▸ Dataset excerpts:

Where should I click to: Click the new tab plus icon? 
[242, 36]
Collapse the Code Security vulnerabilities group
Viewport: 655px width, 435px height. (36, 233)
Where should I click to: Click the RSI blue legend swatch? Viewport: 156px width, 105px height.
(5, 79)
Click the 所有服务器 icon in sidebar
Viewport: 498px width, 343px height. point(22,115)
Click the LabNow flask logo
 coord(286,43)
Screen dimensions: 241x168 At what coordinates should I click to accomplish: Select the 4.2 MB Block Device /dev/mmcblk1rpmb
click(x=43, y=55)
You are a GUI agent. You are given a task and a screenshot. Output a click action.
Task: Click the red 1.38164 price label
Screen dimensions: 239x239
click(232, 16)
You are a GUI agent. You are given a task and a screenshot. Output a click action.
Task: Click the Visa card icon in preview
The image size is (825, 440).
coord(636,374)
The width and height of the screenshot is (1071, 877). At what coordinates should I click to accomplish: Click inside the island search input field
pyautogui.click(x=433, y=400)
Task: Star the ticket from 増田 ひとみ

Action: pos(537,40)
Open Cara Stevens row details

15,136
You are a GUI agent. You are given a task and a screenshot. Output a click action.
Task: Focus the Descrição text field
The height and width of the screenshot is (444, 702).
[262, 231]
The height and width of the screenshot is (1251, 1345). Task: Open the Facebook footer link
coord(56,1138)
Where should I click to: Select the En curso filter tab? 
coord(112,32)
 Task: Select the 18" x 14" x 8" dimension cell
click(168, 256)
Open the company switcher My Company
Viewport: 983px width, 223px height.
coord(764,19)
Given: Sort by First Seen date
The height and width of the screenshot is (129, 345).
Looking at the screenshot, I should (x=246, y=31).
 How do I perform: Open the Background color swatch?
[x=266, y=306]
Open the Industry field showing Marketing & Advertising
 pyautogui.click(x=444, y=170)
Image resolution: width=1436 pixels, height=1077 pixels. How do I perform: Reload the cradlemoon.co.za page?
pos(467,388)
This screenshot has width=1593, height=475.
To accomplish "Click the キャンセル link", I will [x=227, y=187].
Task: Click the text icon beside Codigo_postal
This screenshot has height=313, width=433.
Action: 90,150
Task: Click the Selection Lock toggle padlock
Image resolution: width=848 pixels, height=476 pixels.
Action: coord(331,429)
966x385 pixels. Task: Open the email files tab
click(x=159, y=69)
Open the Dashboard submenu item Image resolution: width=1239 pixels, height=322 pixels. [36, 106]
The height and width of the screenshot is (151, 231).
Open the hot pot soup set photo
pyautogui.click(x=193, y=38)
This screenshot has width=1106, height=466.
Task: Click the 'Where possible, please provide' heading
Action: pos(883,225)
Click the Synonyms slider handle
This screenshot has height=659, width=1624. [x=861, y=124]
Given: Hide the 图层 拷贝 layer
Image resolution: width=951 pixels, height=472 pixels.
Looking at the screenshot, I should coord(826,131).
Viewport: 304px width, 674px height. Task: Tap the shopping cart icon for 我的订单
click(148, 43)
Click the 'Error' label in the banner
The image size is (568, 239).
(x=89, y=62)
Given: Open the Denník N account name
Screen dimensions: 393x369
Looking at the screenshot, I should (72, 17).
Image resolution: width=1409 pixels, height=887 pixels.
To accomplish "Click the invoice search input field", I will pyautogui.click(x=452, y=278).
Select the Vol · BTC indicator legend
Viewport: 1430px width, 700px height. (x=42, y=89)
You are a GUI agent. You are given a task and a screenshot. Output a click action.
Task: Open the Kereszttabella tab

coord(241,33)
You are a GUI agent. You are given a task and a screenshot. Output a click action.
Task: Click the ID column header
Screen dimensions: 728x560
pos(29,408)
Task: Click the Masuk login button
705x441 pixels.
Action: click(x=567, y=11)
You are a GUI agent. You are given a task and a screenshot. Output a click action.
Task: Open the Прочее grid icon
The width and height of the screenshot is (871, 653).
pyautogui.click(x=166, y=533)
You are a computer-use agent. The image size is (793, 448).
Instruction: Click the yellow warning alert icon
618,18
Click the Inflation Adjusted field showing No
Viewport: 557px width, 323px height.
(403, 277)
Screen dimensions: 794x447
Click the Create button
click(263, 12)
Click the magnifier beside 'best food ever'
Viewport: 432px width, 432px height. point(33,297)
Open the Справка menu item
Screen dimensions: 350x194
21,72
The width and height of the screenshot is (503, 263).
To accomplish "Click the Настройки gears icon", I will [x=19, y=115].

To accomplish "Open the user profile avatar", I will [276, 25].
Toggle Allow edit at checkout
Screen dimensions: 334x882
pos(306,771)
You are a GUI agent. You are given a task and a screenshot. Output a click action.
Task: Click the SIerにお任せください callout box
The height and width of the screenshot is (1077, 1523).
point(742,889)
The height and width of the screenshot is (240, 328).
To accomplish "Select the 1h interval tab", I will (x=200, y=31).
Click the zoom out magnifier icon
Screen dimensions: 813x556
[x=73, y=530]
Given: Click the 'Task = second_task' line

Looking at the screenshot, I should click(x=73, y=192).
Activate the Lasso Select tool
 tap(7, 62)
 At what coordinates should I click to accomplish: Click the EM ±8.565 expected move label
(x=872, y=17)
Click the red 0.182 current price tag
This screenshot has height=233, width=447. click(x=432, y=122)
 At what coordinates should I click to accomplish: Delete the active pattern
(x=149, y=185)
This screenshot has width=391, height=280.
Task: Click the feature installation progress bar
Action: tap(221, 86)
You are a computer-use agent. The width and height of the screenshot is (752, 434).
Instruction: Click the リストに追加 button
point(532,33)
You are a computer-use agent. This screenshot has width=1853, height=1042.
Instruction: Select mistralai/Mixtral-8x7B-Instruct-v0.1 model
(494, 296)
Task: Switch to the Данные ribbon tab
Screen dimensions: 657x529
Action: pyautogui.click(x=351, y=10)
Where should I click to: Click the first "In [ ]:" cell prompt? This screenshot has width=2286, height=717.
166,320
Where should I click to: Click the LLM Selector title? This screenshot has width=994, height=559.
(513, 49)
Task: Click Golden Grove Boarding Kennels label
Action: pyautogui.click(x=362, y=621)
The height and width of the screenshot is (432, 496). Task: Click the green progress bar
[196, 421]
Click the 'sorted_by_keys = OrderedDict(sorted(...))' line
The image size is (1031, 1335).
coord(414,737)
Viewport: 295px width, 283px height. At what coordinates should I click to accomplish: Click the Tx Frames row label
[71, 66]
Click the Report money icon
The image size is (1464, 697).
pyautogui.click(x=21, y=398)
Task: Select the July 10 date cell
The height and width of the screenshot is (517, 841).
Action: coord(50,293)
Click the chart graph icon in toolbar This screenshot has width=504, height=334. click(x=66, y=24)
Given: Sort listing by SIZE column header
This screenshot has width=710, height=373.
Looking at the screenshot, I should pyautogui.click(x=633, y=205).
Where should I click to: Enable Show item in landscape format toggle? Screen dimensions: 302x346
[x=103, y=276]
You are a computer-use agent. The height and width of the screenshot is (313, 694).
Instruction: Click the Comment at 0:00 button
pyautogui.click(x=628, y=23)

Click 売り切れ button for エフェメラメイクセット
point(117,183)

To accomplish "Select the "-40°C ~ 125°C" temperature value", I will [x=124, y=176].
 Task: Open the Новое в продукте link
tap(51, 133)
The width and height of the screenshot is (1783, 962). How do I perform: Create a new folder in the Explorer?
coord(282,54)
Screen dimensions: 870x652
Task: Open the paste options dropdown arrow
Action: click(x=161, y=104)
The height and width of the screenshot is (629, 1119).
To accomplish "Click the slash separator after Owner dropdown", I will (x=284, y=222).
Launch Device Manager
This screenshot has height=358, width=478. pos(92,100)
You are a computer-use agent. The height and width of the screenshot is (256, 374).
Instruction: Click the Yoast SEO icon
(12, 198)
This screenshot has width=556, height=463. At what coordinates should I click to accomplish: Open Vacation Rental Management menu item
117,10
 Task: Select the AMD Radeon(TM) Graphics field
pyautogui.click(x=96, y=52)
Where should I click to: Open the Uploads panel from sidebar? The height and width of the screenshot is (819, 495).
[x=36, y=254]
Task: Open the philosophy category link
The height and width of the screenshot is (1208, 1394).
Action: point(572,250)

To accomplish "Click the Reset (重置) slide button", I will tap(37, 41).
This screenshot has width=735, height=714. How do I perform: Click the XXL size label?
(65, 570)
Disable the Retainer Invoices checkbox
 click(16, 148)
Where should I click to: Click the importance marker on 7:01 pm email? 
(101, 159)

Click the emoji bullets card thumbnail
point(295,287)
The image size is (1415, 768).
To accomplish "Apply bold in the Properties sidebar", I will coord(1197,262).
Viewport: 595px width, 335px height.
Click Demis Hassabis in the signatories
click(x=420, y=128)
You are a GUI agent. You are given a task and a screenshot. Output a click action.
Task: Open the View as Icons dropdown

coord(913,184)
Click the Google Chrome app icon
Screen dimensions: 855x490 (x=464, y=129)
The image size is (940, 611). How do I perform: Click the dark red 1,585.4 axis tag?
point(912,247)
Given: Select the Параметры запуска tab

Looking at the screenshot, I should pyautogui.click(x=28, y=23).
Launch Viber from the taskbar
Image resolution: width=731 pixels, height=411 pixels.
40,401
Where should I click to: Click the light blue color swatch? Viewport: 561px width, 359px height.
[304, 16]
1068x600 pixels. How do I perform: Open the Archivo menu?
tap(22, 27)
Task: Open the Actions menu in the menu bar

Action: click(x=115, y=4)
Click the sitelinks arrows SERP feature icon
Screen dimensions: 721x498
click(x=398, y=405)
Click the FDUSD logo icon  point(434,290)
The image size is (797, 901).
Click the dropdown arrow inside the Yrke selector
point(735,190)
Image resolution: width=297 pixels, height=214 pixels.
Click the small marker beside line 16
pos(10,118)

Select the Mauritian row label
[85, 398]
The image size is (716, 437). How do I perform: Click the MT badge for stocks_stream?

▸ What is expected:
Search the entries above for the word "column" and copy each line where it appears.

▸ Finished exercise:
Task: Click the ID column header
Given: Sort listing by SIZE column header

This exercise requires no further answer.